The first meeting of the Trump administration’s new advisory committee on election integrity consisted mainly of voter-fraud fear-mongering. … Hans von Spakovsky, a committee member and senior legal fellow at the right-learning Heritage Foundation, pointed to his organization’s database of 1,071 documented cases of voter fraud over the last several decades, neglecting to mention that figure constitutes just .0008 percent of the people who voted in the 2016 election alone. Together, they painted a picture of a pervasive and insidious threat to free and fair elections, despite the mountains of research showing that actual voter fraud is scarce. But amid all the conjecture came one nugget of actual truth, offered by Judge Alan King of Jefferson County, Alabama. Not only did Judge King, one of the committee’s few Democrats, state that he’d never seen a single instance of voter fraud in all his years as head of elections in Jefferson County, he was also the lone member of the committee to use his opening remarks to raise the critically important issue of outdated voting technology.
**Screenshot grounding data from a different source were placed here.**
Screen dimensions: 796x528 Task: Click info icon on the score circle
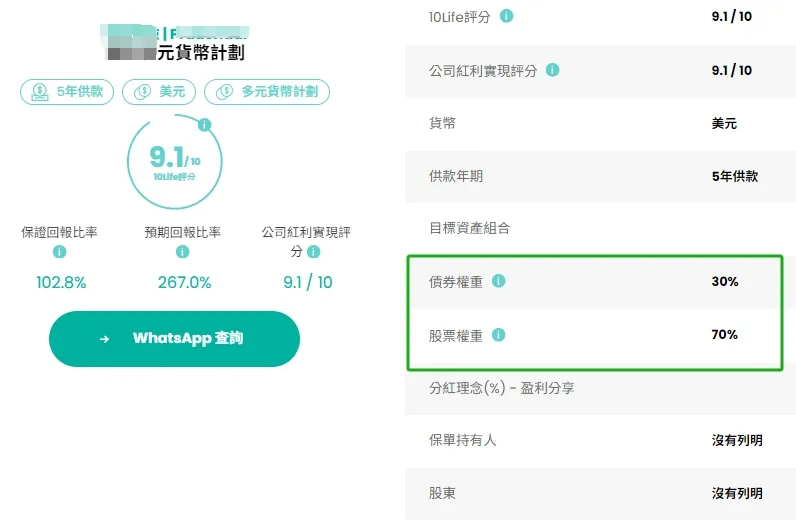205,125
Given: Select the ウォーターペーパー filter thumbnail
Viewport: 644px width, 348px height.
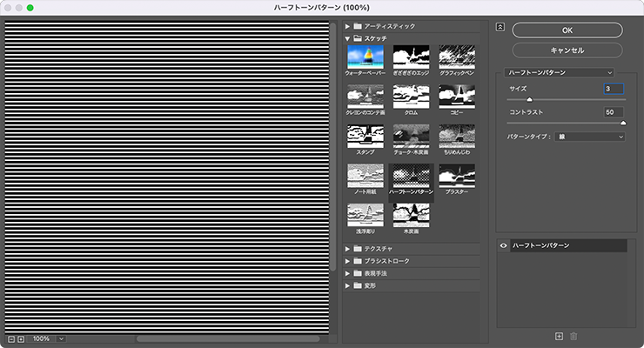Looking at the screenshot, I should pyautogui.click(x=366, y=58).
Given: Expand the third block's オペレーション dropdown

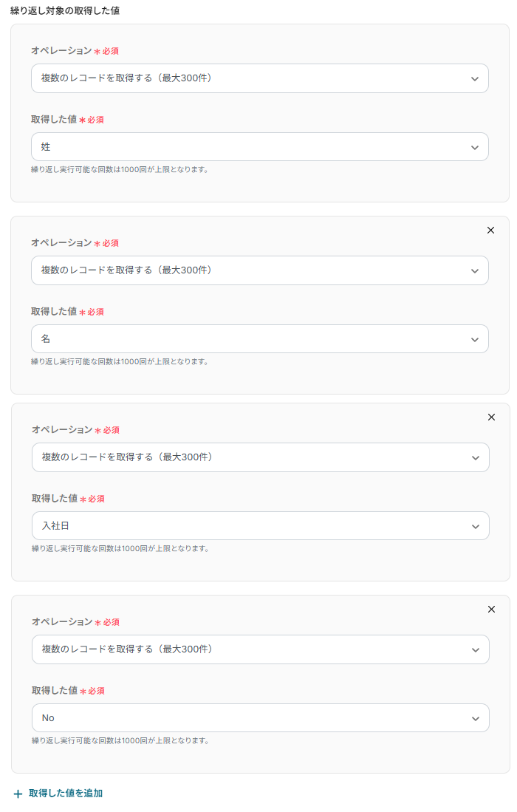Looking at the screenshot, I should tap(260, 457).
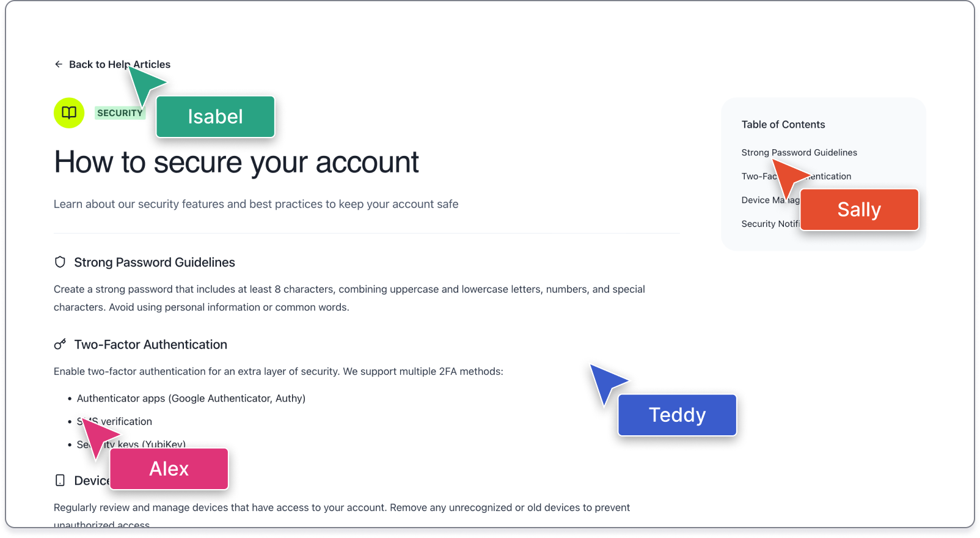Click Alex's pink cursor arrow
This screenshot has height=538, width=980.
[98, 435]
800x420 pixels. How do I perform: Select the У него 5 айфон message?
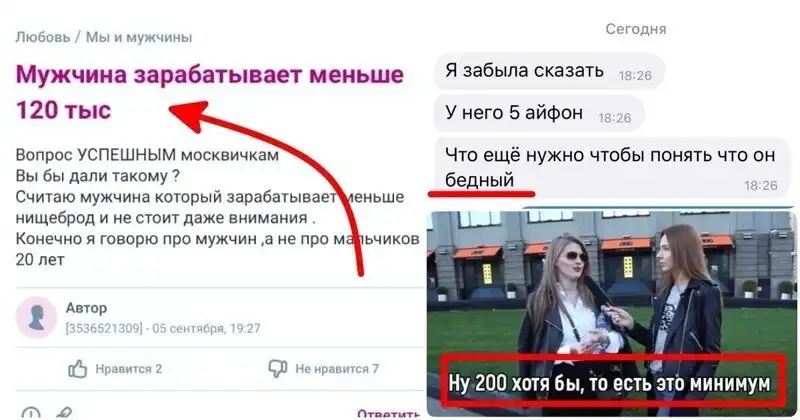coord(539,114)
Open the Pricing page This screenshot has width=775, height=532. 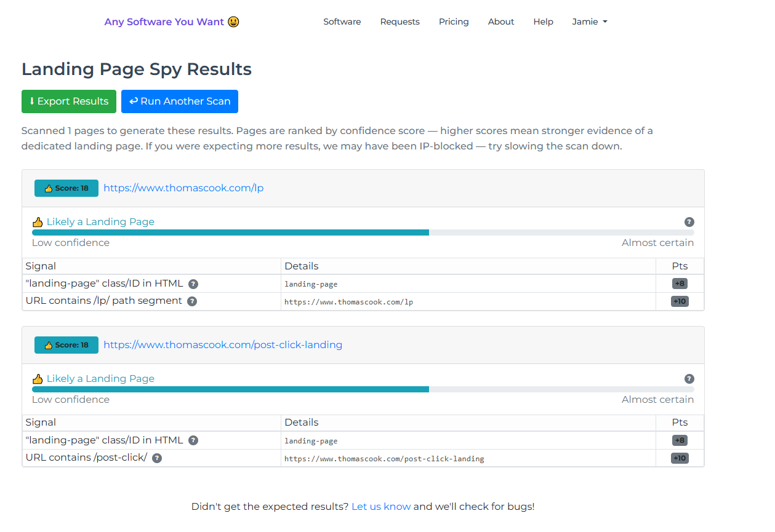point(454,22)

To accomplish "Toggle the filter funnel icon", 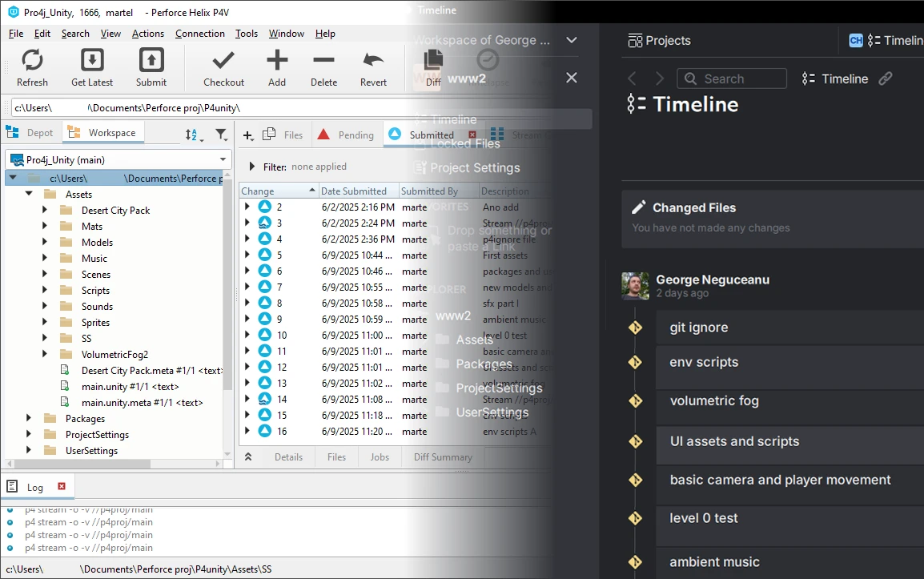I will coord(222,134).
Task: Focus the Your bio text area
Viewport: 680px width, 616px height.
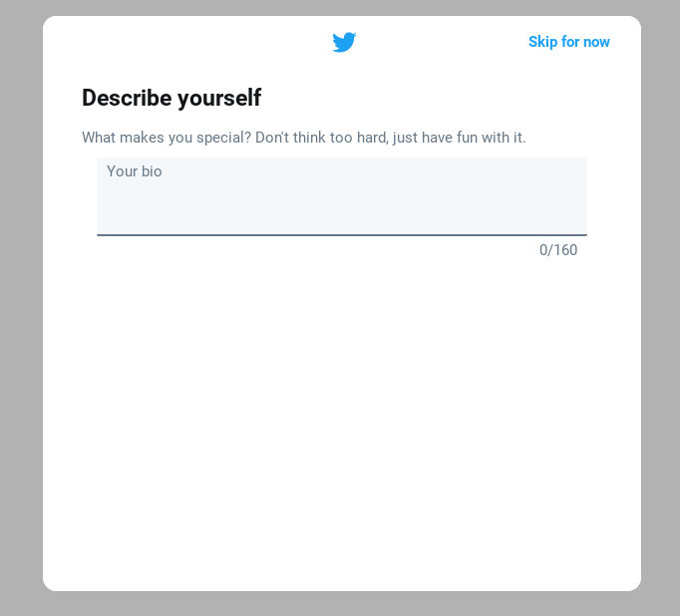Action: click(342, 196)
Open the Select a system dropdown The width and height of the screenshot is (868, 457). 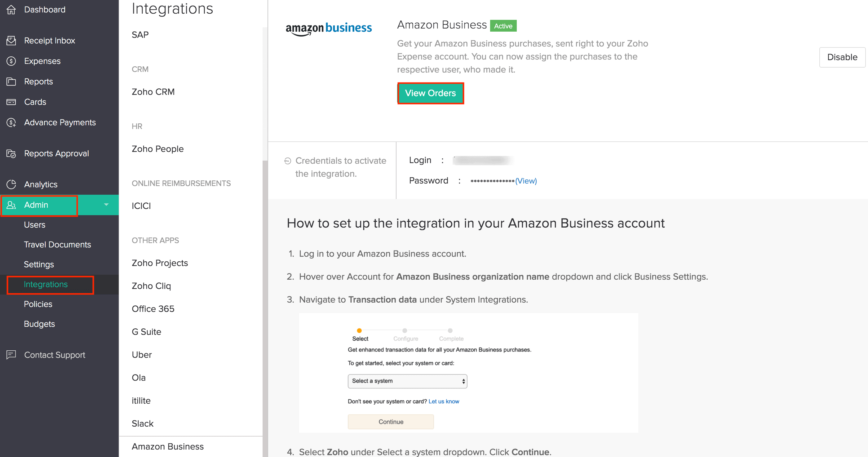(407, 381)
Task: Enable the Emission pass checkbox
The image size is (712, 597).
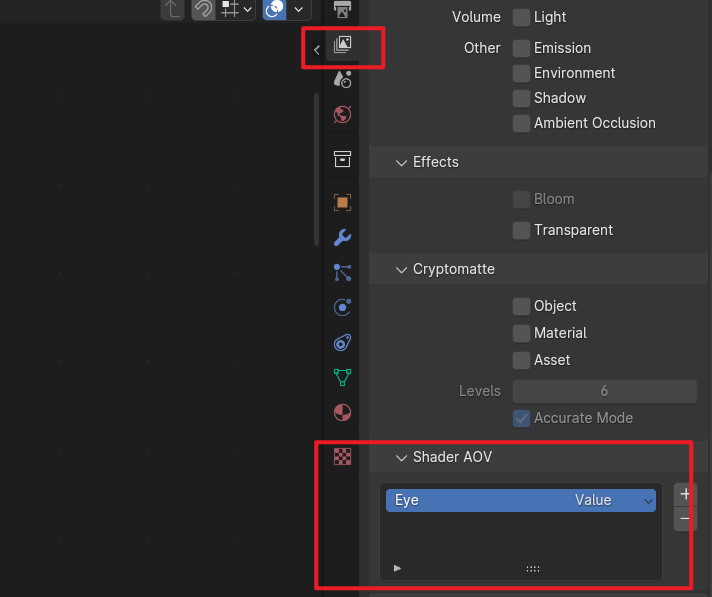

Unlike phantom zombie voters, that issue poses a real, and well-documented, threat to people’s voting rights.
“These voting machines are outdated. There’s no money there. Counties don’t have money. States don’t have money. We need money,” King said. “We can discuss a lot of things about voting, but … unless the technology is keeping up with voting, then we’re not using our time very wisely in my opinion.”
As King noted, much of the country’s voting technology is a decade or more old, purchased after the Help America Vote Act sent $2 billion to the states to upgrade election equipment, after dangling chads helped make a hash of the 2000 contest between Al Gore and George W. Bush. Many states haven’t upgraded since; a 2015 study by New York University Law School’s Brennan Center for Justice foundthat during the 2016 election, 43 states planned on using voting systems that were more than 10 years old.
That makes these tools especially vulnerable to attack, because the software that runs them—including Windows XP—is often no longer supported.